…“We’re afraid of bandits,” Philip (farmer) laments.
by Achadu Gabriel, Kaduna
As the country is besieged with escalated terrorism and banditry business of kidnapping of Nigerians for ransom endlessly, farmers, nationwide have turned to full-scale domestic farming activities for the survival of their families.
In Kaduna, most homes, streets and roadsides have been taken over and converted to farmlands as farmers-turned domestic farming now use available spaces to cultivate crops as means of survival.
In some cases, even entrance spaces into personal residences and flats of houses have been cultivated by the landlords, in order to produce foods to meet family needs, not minding the resultant implications of mosques and other insects using the crops as breeding ‘harbors.’
Federal roadsides and highways are not spared of this development, as farmers, fearing that they may be kidnapped by bandits from their original farmlands in bushes, stay back at home and continue to expand on their domestic farming activities against their wishes and structural defect on their buildings.
Consequently, there is a huge increase in the current domestic farming activities – for yams, cassava, and all sorts of crops.
The implications are that the situation may lead to serious erosion of the roads overtime due the farming activities side-by-side with roads and streets.
While speaking to journalist, a farmer-cum politician, Philip Dauda Ladan, said the fear of people going into the bushes to farm and risk being kidnapped by terrorists now is quite high in the state.
Philip, aka “Pastor/Philip Booster,” who also is Secretary NNPP Kaduna State, lamented that, to feed a family with domestic farming is so difficult, as they only do that for survival.
“It’s true, because people are afraid to go inside the bushes to farm.
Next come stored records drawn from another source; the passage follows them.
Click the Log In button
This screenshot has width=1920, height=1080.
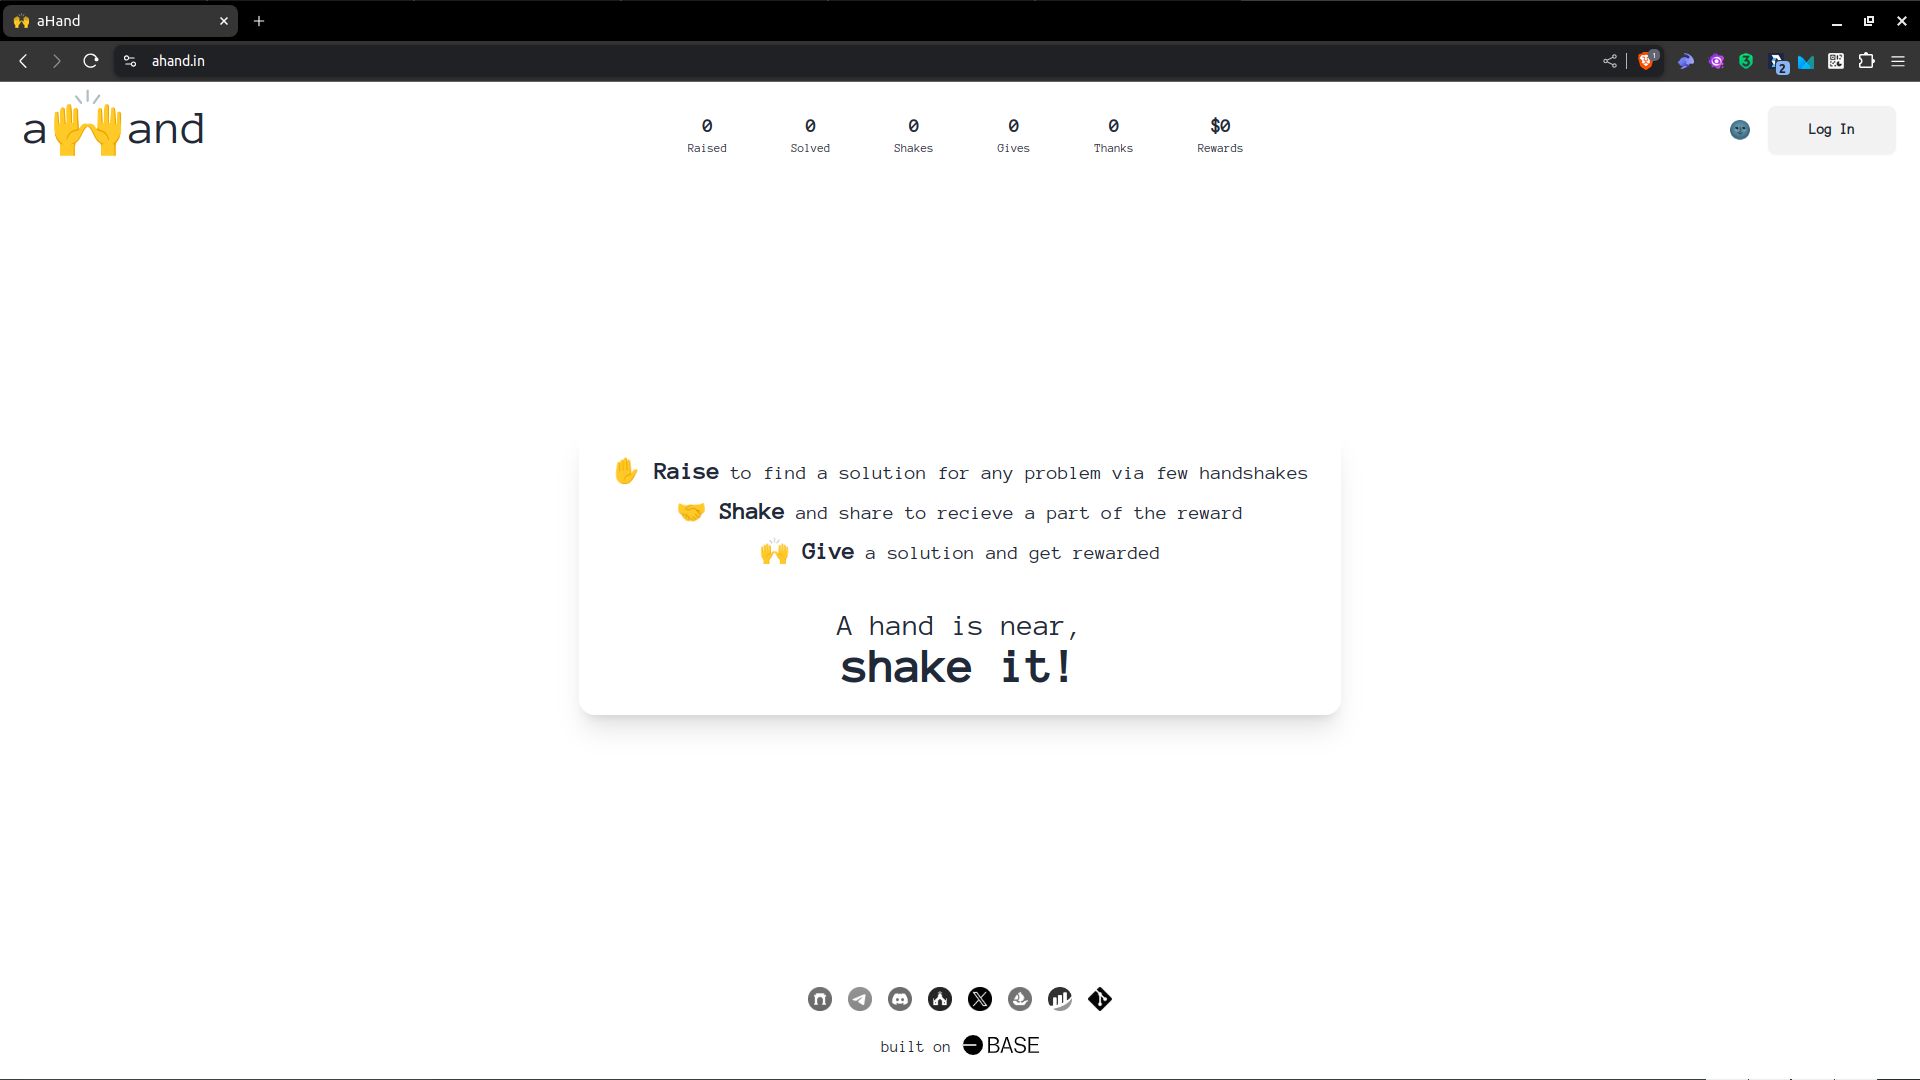click(1830, 129)
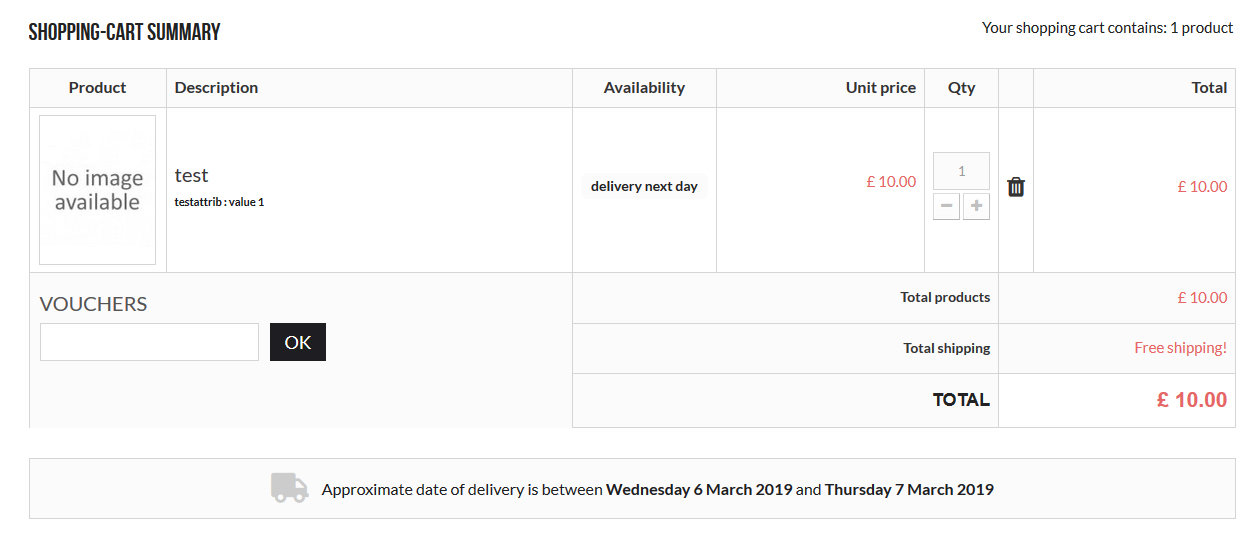Click the Qty column header
1250x541 pixels.
pyautogui.click(x=961, y=88)
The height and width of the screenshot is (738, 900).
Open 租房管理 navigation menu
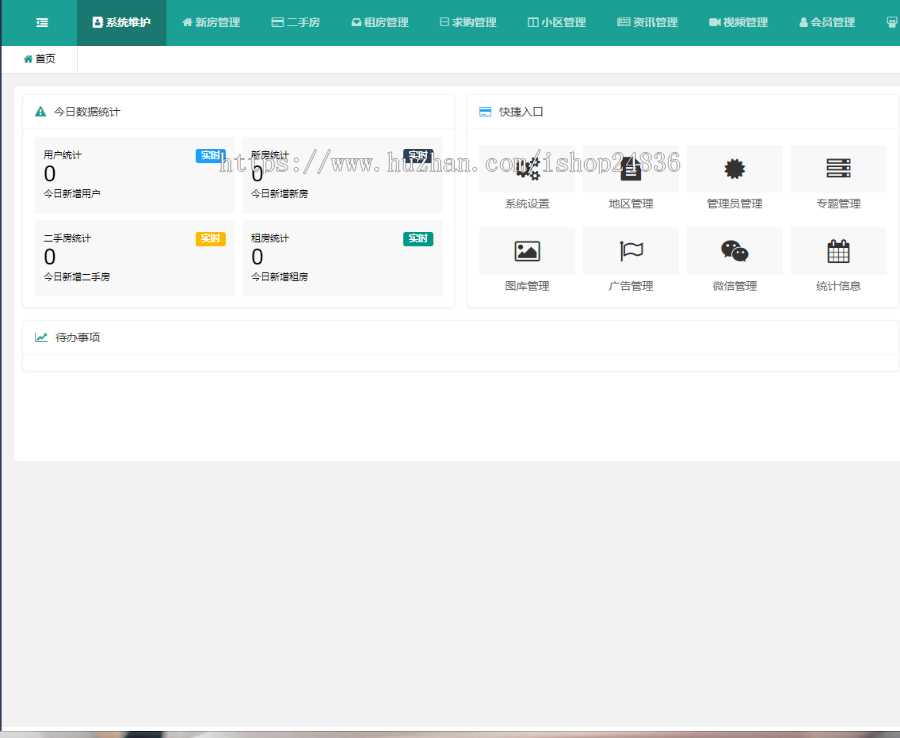coord(380,22)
I remembered my uncle working as Kaduna Vigilante Service (KADVIS); I was looking for a place to farm. And I asked him: can you, please, get me a space to farm? He said, “Yes; but the problem is that, if I go there they will carry me.”
“I said why? He said the truth is that, he too wants to farm, but he cannot go there because even the community within the area where he has about 3-5 hectares of land, he cannot go there in Chikun LGA here, because of the bandits.
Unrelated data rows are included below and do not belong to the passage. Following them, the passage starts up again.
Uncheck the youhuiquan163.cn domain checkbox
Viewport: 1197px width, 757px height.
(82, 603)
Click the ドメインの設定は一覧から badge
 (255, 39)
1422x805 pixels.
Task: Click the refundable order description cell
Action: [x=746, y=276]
“That, he doesn’t want anything to happen to me. So he will not allow me to go and farm there. So, I’ve found an easy place to now farm close to my house – by roadsides.
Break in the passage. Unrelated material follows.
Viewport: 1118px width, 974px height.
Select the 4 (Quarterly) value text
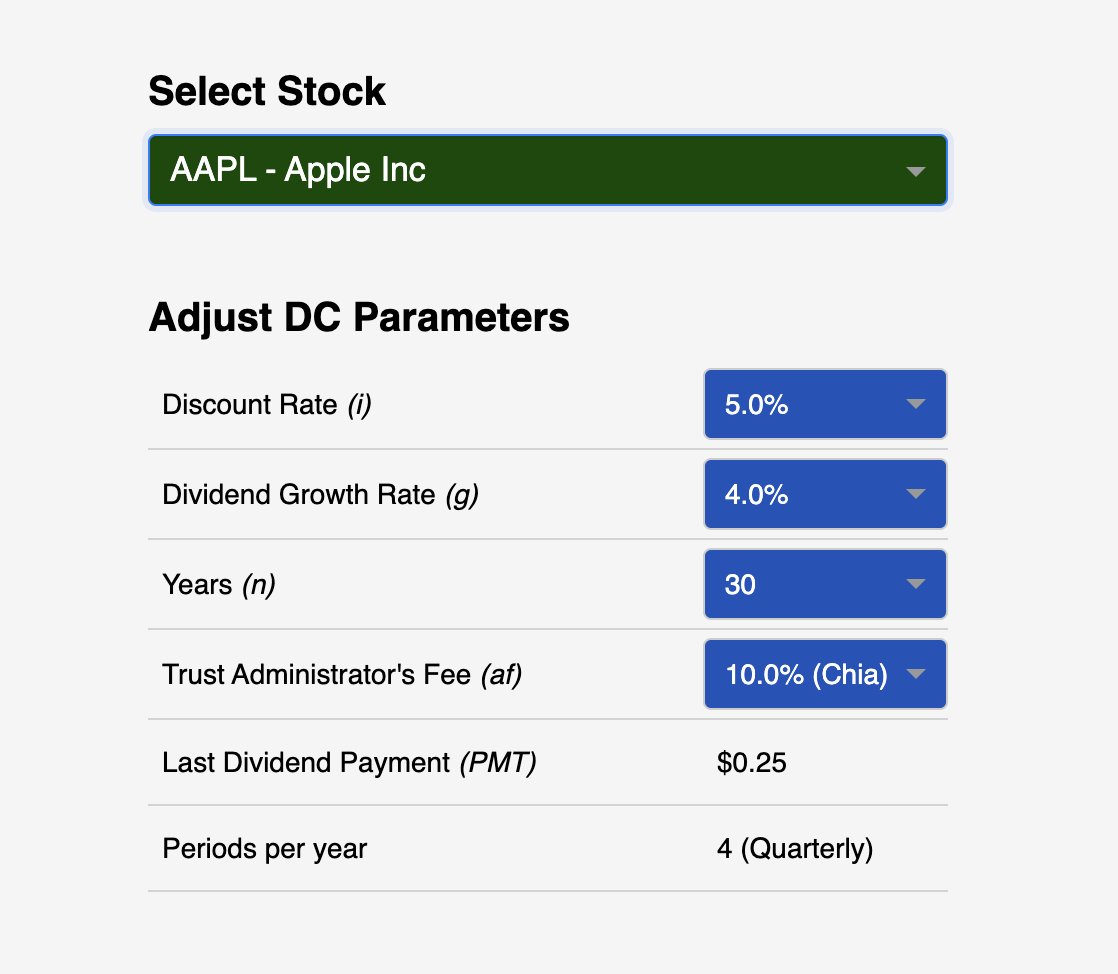795,849
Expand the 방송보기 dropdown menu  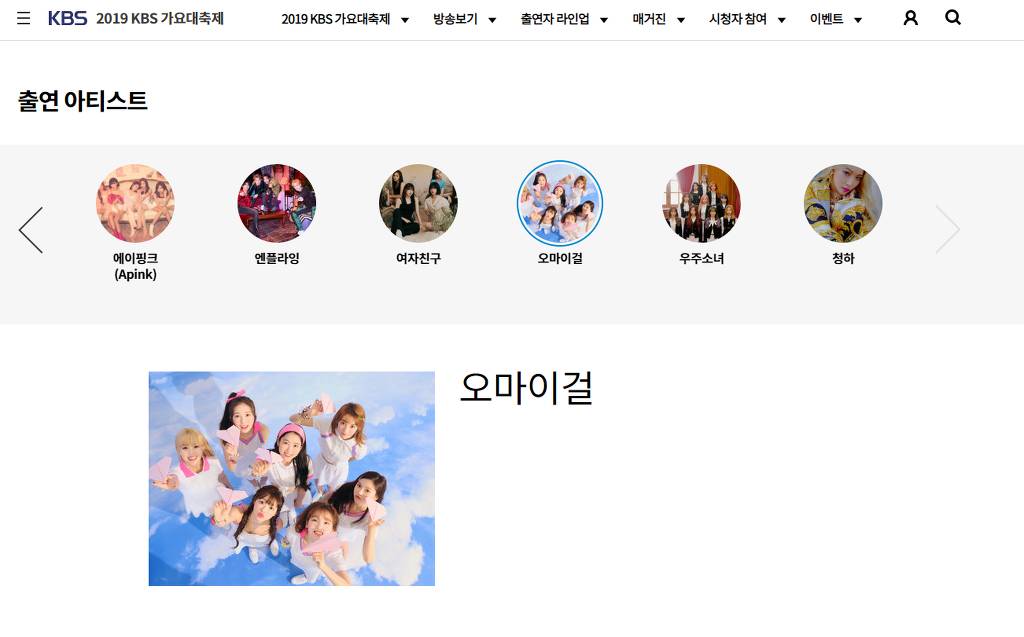(464, 19)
“Now, I am farming in NNPP quarters, even though we have a lot of challenges there. The people managing the area sometimes come and stop us, saying that they are afraid one day somebody may come and claim the he owns the land.
“It’s a verse busy land. We kill a lot of snakes to farm there. Even piton can be found there. Even though, it’s not enough, we are just farming for survival; it’s just for our consumption only.
“Roadsides is not up to even a plot to bring enough to feed a family. So, we are facing a very tough time. Birds, chickens and other domestic animals are problems,” he lamented.
He, therefore, advised that government should end the insecurity soon for people to farm to feed and make sale out of surplus for better living.